Recognizing that his need for harmonization between member states created EMA is a key to better understanding how it differs from the Food and Drug Administration (FDA) in the U.S. The FDA developed as a consumer protection agency and has the advantage of centralization and common rules across the American States. The EU regulates medicinal products through a network of centralized and decentralized agencies throughout its member states and has to strike a difficult balance between harmonization while preserving national autonomy. This affects how marketing authorizations are assessed. Within the European system, two member states are nominated to assess a marketing authorization (rapporteur and co-rapporteur). They independently assess the marketing application in terms of quality, pre-clinical, pharmacokinetic and pharmacodynamic and clinical data until day 80.  Subsequently, their assessment and a list of outstanding issues are presented to all other member states for comments and a consolidated list of outstanding issues precluding marketing authorization is returned to the aspiring MAH.  Its responses are then assessed and discussed at CHMP, until a positive benefit risk balance can be established and CHMP can adopt a positive opinion for marketing authorization.  In addition, the post-approval measures and risk management plan are agreed upon between the PRAC and the aspiring MAH.

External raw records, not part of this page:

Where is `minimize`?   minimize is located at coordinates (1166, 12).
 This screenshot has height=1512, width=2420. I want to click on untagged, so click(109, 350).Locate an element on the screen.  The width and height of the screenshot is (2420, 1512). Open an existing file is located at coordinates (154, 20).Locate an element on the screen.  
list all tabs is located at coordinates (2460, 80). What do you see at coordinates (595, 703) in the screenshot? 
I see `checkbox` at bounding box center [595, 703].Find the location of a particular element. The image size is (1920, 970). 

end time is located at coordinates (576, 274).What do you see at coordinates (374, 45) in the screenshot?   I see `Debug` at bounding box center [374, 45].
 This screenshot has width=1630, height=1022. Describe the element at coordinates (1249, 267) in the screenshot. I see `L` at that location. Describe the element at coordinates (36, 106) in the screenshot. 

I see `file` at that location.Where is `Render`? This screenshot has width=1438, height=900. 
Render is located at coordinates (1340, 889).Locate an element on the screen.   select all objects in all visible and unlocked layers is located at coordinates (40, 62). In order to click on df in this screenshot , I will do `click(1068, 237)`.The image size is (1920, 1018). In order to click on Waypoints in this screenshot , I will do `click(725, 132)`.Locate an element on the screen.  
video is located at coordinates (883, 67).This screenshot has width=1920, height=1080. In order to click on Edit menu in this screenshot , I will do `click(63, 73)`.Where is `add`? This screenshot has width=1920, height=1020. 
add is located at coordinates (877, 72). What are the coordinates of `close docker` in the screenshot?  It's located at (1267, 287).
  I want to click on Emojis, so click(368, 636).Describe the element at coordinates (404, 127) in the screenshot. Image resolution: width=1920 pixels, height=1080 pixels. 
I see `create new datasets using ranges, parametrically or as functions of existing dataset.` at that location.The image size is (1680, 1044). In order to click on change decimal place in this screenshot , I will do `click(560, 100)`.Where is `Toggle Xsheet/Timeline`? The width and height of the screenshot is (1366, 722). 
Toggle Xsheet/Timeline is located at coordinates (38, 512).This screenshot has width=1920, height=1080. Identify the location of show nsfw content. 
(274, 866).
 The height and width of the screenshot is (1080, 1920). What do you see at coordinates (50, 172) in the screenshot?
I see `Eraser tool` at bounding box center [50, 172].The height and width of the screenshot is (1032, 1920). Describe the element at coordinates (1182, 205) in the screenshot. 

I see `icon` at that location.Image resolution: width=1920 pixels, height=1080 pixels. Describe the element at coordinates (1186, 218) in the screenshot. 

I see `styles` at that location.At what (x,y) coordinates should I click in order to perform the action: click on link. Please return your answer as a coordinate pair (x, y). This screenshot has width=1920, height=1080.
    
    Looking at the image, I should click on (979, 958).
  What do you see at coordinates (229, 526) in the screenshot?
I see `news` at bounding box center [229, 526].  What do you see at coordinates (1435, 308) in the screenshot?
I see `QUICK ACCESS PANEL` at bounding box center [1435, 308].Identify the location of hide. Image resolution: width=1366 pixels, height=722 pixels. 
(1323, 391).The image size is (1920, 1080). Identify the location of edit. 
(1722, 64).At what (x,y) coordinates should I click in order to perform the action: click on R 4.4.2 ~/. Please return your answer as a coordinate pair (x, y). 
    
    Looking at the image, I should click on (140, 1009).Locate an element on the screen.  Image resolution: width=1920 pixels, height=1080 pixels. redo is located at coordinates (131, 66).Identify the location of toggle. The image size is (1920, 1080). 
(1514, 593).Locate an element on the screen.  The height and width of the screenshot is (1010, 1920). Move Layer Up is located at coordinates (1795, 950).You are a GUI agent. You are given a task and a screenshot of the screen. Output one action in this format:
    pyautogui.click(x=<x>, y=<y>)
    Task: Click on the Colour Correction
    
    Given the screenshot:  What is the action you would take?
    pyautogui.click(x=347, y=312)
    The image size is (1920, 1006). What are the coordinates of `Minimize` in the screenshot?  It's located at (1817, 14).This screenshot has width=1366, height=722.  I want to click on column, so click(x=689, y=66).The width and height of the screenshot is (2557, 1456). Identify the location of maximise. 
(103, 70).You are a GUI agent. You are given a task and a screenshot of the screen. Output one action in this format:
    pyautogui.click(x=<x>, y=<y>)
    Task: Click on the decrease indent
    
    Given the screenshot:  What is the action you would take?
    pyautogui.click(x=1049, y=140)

The total assessment time amounts to 210 days (or 150 days when accelerated), excluding ‘clock-stops,’ during which the aspiring MAH formulates responses and conducts additional analyses.  Ultimately, the applicant also has the opportunity to defend its position to all EU member states and Norway and Iceland during an oral explanation. The final decision is reached either by consensus or vote in which a majority is defined as 17 of the currently 28 members + 5 co-opted members (individual members of CHMP selected for their expertise). Norway and Iceland can comment, but do not have a vote within the system.

This process is different from what happens under the FDA, where medicines are approved by divisions with jurisdiction over therapeutic areas and modalities, and the agency is more broadly responsible for the safety and security of the food supply, all cosmetics, dietary supplements, health care products that use radiation and medical devices.  In contrast, EMA only regulates medicinal products.

The European attempt to harmonize drug approval has proven to be successful.  It remains however fundamentally different from the system in the US and also does not guarantee that a marketed drug with a demonstrated positive benefit risk will make it to patients.  This is the ultimate challenge in a continent where health care is provided and reimbursed by each individual member state.  There are attempts to improve the collaboration between payers and the regulatory agency.  However, it is easy to understand that this is a challenge in view of the heterogeneity of the financial capability of each member state.  Nonetheless, the European system has clearly demonstrated its value and will continue to do so for member states that opt in.  Brexit confronts EMA with the challenge of moving from London to Amsterdam and losing one of its most valuable members.  However, it is ultimately a spirit of cooperation that will ensure Europeans to have access to the best and most innovative medicinal products.  Honi soit qui mal y pense.

 

The views expressed by the author are his personal views and may not be understood or quoted as being made on behalf of or reflecting the position of European Medicines Agency (EMA) or one of its committees or working parties.